-- INPUT RECORDS follows --

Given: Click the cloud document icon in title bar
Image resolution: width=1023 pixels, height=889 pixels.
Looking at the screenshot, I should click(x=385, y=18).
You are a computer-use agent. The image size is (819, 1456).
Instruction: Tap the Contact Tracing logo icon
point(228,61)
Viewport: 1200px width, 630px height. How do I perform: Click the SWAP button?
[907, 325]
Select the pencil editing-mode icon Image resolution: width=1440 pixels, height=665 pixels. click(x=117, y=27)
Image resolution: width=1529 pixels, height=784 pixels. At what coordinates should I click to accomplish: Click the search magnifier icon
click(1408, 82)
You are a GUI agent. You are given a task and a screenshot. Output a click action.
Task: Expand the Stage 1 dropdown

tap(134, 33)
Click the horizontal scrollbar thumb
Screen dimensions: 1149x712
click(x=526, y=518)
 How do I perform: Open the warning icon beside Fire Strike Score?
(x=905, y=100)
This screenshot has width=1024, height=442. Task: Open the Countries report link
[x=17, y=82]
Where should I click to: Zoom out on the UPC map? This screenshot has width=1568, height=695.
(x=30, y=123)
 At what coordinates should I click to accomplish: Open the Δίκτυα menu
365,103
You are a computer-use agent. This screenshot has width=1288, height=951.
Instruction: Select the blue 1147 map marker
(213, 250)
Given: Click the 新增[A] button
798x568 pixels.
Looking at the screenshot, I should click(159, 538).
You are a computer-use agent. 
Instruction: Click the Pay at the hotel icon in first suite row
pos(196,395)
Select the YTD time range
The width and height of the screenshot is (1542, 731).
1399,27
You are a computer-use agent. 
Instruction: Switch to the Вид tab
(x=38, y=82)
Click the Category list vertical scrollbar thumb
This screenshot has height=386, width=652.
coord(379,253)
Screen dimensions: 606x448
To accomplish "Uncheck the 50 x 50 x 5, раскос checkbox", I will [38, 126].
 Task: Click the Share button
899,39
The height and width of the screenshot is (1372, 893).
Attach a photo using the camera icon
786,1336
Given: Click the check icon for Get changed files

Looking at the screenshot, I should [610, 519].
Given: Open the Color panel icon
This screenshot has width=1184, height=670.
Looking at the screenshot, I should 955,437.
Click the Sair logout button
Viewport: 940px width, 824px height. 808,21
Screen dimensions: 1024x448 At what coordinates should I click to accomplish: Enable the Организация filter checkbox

-- INPUT RECORDS concluded --

TRY IT: Repeat only the lines starting at the one that contains "Select the pencil" and ending at the last line above, exactly as written.

SOLVED PROBLEM:
Select the pencil editing-mode icon Image resolution: width=1440 pixels, height=665 pixels. click(x=117, y=27)
Image resolution: width=1529 pixels, height=784 pixels. At what coordinates should I click to accomplish: Click the search magnifier icon
click(1408, 82)
You are a GUI agent. You are given a task and a screenshot. Output a click action.
Task: Expand the Stage 1 dropdown

tap(134, 33)
Click the horizontal scrollbar thumb
Screen dimensions: 1149x712
click(x=526, y=518)
 How do I perform: Open the warning icon beside Fire Strike Score?
(x=905, y=100)
This screenshot has width=1024, height=442. Task: Open the Countries report link
[x=17, y=82]
Where should I click to: Zoom out on the UPC map? This screenshot has width=1568, height=695.
(x=30, y=123)
 At what coordinates should I click to accomplish: Open the Δίκτυα menu
365,103
You are a computer-use agent. This screenshot has width=1288, height=951.
Instruction: Select the blue 1147 map marker
(213, 250)
Given: Click the 新增[A] button
798x568 pixels.
Looking at the screenshot, I should click(159, 538).
You are a computer-use agent. 
Instruction: Click the Pay at the hotel icon in first suite row
pos(196,395)
Select the YTD time range
The width and height of the screenshot is (1542, 731).
1399,27
You are a computer-use agent. 
Instruction: Switch to the Вид tab
(x=38, y=82)
Click the Category list vertical scrollbar thumb
This screenshot has height=386, width=652.
coord(379,253)
Screen dimensions: 606x448
To accomplish "Uncheck the 50 x 50 x 5, раскос checkbox", I will [38, 126].
 Task: Click the Share button
899,39
The height and width of the screenshot is (1372, 893).
Attach a photo using the camera icon
786,1336
Given: Click the check icon for Get changed files

Looking at the screenshot, I should [610, 519].
Given: Open the Color panel icon
This screenshot has width=1184, height=670.
Looking at the screenshot, I should 955,437.
Click the Sair logout button
Viewport: 940px width, 824px height. 808,21
Screen dimensions: 1024x448 At what coordinates should I click to accomplish: Enable the Организация filter checkbox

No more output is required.